By Phil Bourjaily
At Scholastic Clay Target Program (SCTP) competitions you see school buses loaded with kids in shooting gear arriving at the gun club. Some parents serve as coaches, while others watch student-athletes from folding chairs, just as they do at other youth sporting events. Spend even a little time observing an SCTP match and you'll see that these kids can really shoot.
This team-based shooting program continues to grow every year. Currently more than 13,000 student-athletes ranging from grade-schoolers to college seniors participate in SCTP, although most of the competitors are high school age. About a third of the students represent their schools, and many earn varsity letters in the process. Other teams, like the one I coach, have no specific school affiliation. They simply draw members from area schools that don't have teams of their own.
Competitions include trap, skeet, and sporting clays as well as international trap and skeet. American trap singles is overwhelmingly the most popular sport. One of the best aspects of SCTP is that no one gets cut from the team and no one rides the bench. Although the program runs year-round, the action heats up in most states in spring. State championships begin in June, and the national championship is held in July at the Cardinal Shooting Center in Ohio.
Students don't need to have prior target-shooting experience—or any shooting experience at all—in order to participate.
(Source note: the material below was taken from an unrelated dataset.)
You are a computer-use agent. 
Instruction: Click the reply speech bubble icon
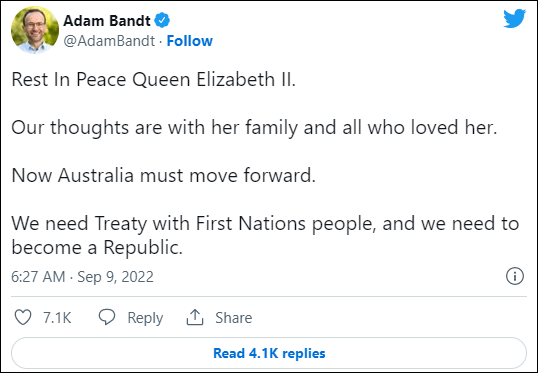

They can get started by finding a team on the Scholastic Shooting Sports Foundation (SSSF) website at sssfonline.org. If there's a shortage of teams in your area, you can organize one yourself, which is what I did nine years ago. The SSSF website will walk you through the entire process, from forming a team to scheduling competitions.
Starting a school-based club may be as simple as getting permission from an athletic director or as challenging as making a presentation in front of the school board. In either situation, it helps to be ready to counter preconceived notions about kids and guns. Adults will need firearms training, which is available through the National Rifle Association and many state wildlife agencies. In addition, the team will need to find a shooting club or facility where the students can hold practices and competitions.
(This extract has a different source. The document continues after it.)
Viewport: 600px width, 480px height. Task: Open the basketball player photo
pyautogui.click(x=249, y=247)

Fundraising is vital to keeping costs low. Our high school shooting club, which is now registered as a nonprofit, is supported by membership dues, assorted fundraising activities, and donations from our host club, local businesses, service organizations, and conservation groups. We also draw support from an endowment set up by the MidwayUSA Foundation, which matches funds deposited into the trust it administers and allows SCTP teams to draw from it annually.
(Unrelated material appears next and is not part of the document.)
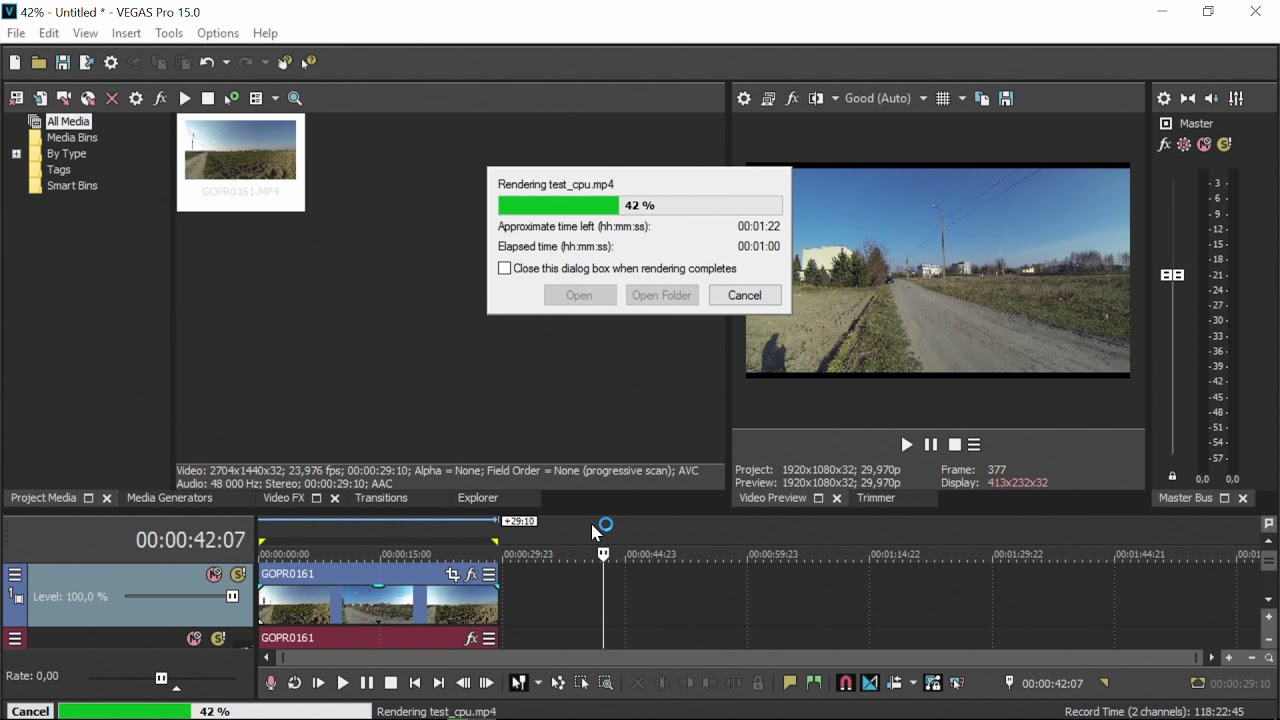Switch to the Transitions tab
Viewport: 1280px width, 720px height.
[381, 498]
Ducks Unlimited supports the MidwayUSA Foundation Adopt-A-Team program, which allows DU chapters to partner with youth shooting teams. DU chapters and shooting teams sell tickets for a chance to win firearms. Proceeds generated from ticket sales are split evenly between Ducks Unlimited and the MidwayUSA Foundation Scholastic Shooting Trust Fund, with half the revenue going to support DU's conservation mission and the other half invested in a trust account that will perpetually endow a school's shooting program. The MidwayUSA Foundation also offers a 100 percent match of all funds deposited in a school's trust account.
Students don't need a dedicated target gun to get started in this shooting program. Any 12- or 20-gauge field gun will work just fine at the outset. Competitors can always trade up to a better model as their skills improve and their goals change. In terms of shotshells, my advice is to buy slower, lighter loads to minimize recoil.
Eye and ear protection are required, and neither need be expensive. Disposable foam earplugs, properly worn, are very effective. Basic $15 shooting glasses provide ample eye protection. Add a vest or waist pouch to hold ammunition, and a young shooter is ready to begin a journey that for some SCTP athletes has ended on an Olympic medal stand.